Stories + Views
New research claims to show “for-profit” schools are great, but can it be trusted?
The Institute of Economic Affairs (IEA) new research publication, Schooling for Money: Swedish Education Reform and the Role of the Profit Motive looks at the role of for-profit schools in Sweden and for the first time attempts to provide valid quantitative evidence regarding how these schools perform. The results claim to show that the competition that drove improvements in the Swedish system was only possible because of the high number of for-profit schools that were established.
However, examination of these statistics reveals that they are probably too clever for their own good. The IEA has used very sophisticated statistical models to show that for-profit schools significantly improve children’s results. Many statisticians would question their results because they have used “control mechanisms” which claim to equalise children from different backgrounds in an attempt to compare “like for like”. The trouble is that when you compare a child from a “for-profit” school, it’s very difficult to find his/her equivalent in a “non-profit” school. For example, boys of the same age and same social class in the two types of school may look like they are comparable, but they may not be because one may come from a highly aspirational background (as many children in “free” schools do) and the other may come from a severely “depressed” background. This research attempts to eradicate such problems by sprinkling some statistical “magic dust” over the data in the form of a series of formulas which attempt to iron such issues. In other words, they have used puzzling methods in their attempt to compare children from different social backgrounds and different schools. They claim to have statistically resolved the differences between these children so that their comparisons between the achievements of children in for-profit schools can be validly compared with children in non-profit schools. However, have they really done this? The methods they’ve done this by are very sophisticated indeed and must be taken with a serious pinch of salt. The trouble is that these sophisticated statistics tend to manipulate the data in ways in which make the ensuing results unreliable.
Other reports into the Swedish free school system tend to show that for-profit schools lead to increased social segregation and indifferent results across the board. The fourth report on Pisa (Programme for International Student Assessment) published this month concluded: “Countries that create a more competitive environment in which many schools compete for students do not systematically produce better results…While students who attend schools that compete with other schools for student enrolment perform better than students who attend schools that do not compete with other schools, the cross-country analysis suggests that systems as a whole do not benefit from higher rates of school competition.” Research from the IOE on Sweden’s ‘free school’ reforms suggests that the entry of new schools had a positive effect on pupils’ academic achievements. But according to a survey of the evidence by Rebecca Allen, the benefits are small, they are predominantly focused on children from highly educated families and they do not persist: scores are no higher in the end-of-school exams.

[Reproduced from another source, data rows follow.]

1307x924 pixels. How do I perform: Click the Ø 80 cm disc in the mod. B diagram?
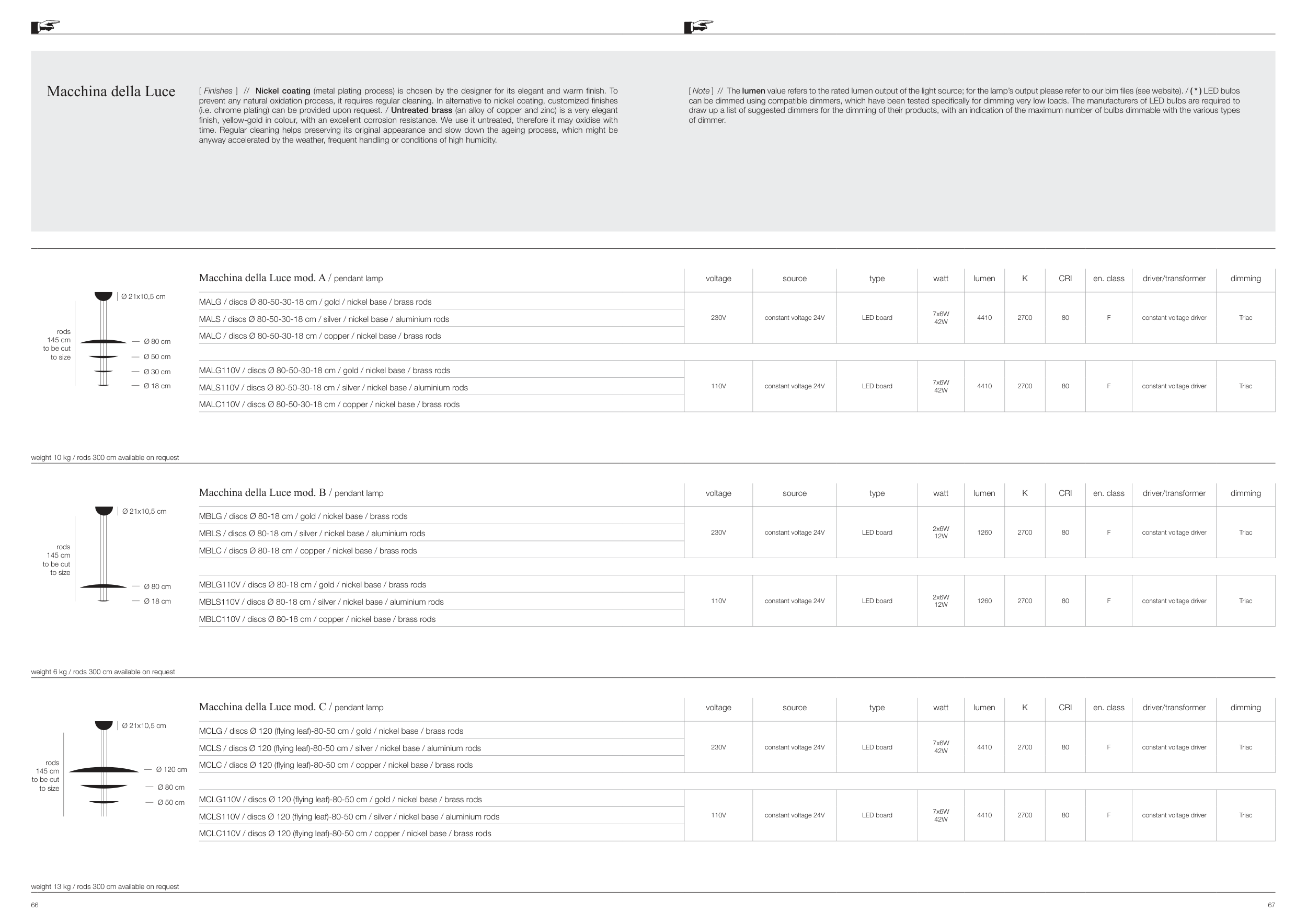point(103,586)
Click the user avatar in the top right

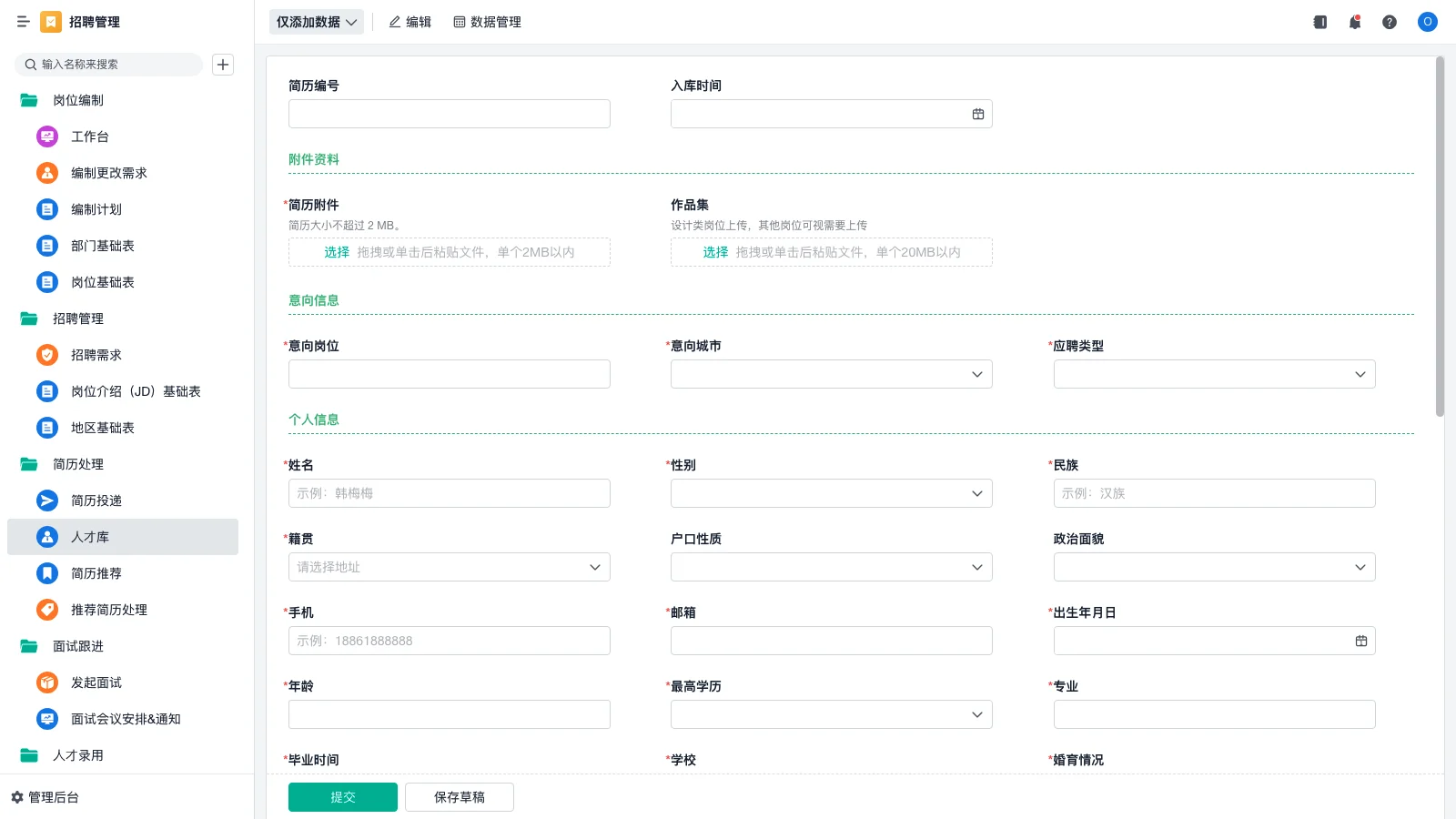click(1427, 22)
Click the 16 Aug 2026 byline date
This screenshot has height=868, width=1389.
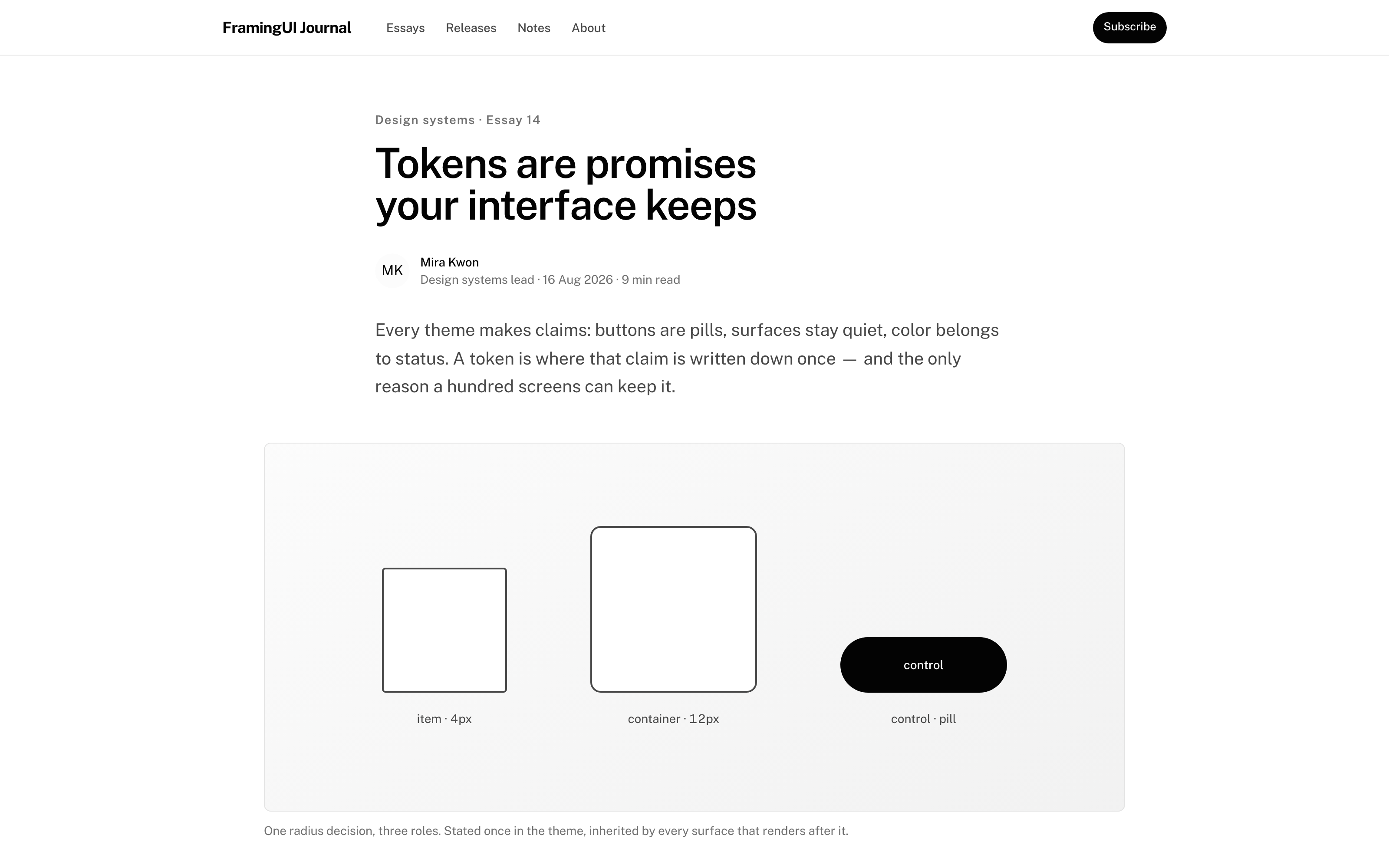(577, 279)
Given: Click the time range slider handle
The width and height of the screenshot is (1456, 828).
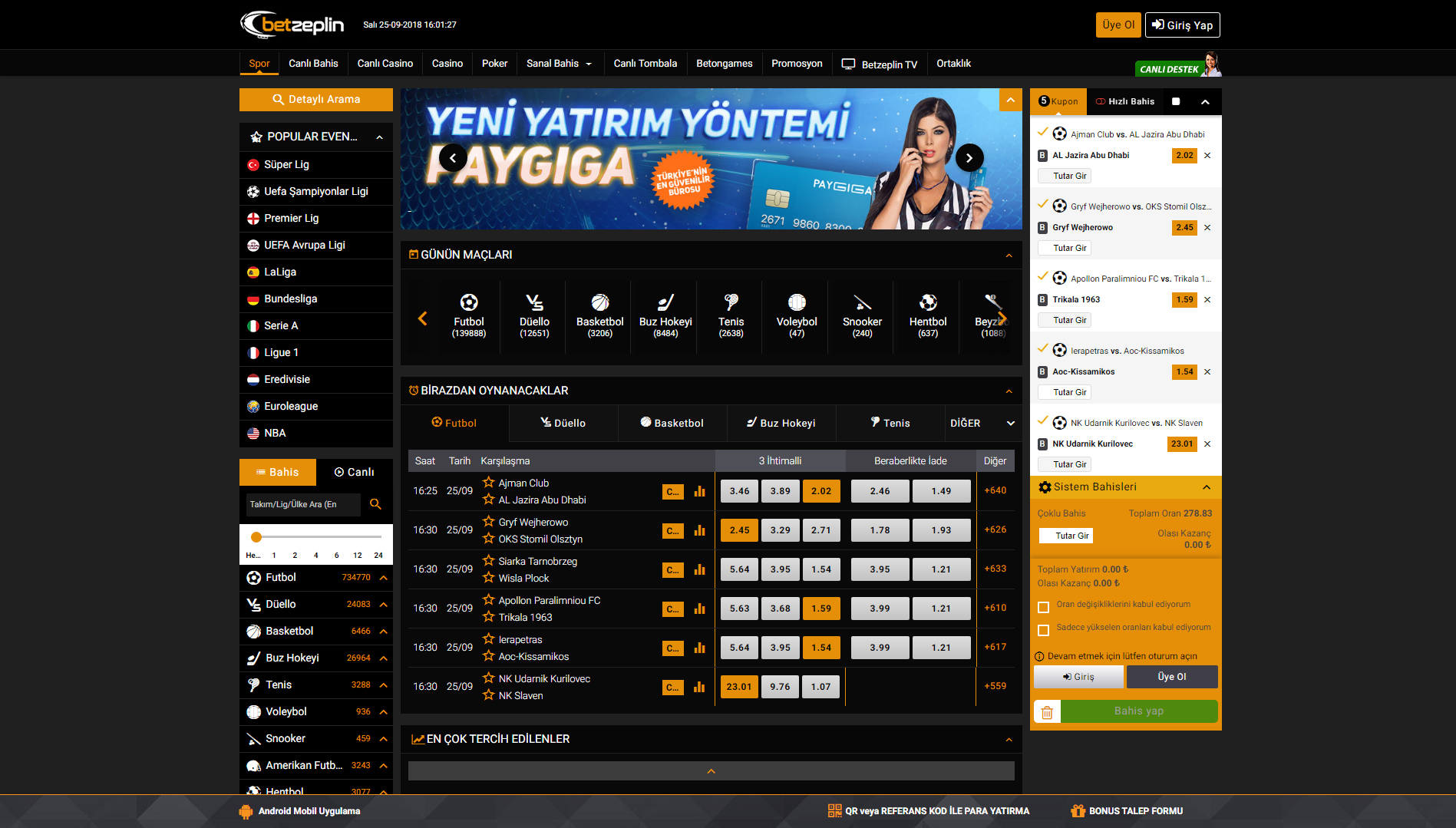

Perhaps it comes as no surprise that the IEA is financed partly by donations from corporate firms and always attempts to promote the cause of the free market in whatever sphere it’s investigating. I appeared on Jeff Randall’s News Programme on Sky News talking about this issue with Mark Littlewood, Director General of the IEA tonight at 7.50pm. He attempted to claim the research was valid, but had to concede when I challenged him that the Swedish free school system didn’t compare favourably with ones like Finland in the recent Pisa survey. The presenter, Anna Jones, asked me what I thought of allowing private companies to make a profit in the education sector; I replied that it was highly problematic for taxpayer’s hard-earned cash going into the pockets of fat cats. Littlewood admitted that there was a gut instinct in the British public against this idea but said that we are not so emotional about private firms making profits out of food. I countered by saying that our children are not cans of beans — a phrase taken from one of Fiona Millar’s excellent Guardian Education columns. That was all I had time to say, but I felt it made an important point about why the free-market won’t work in schools. Unlike cans of beans which can be returned to the factory if they are defective, children and teachers can’t be binned; it is very difficult to close down failing schools, even for-profit ones, because real lives, not products, are affected.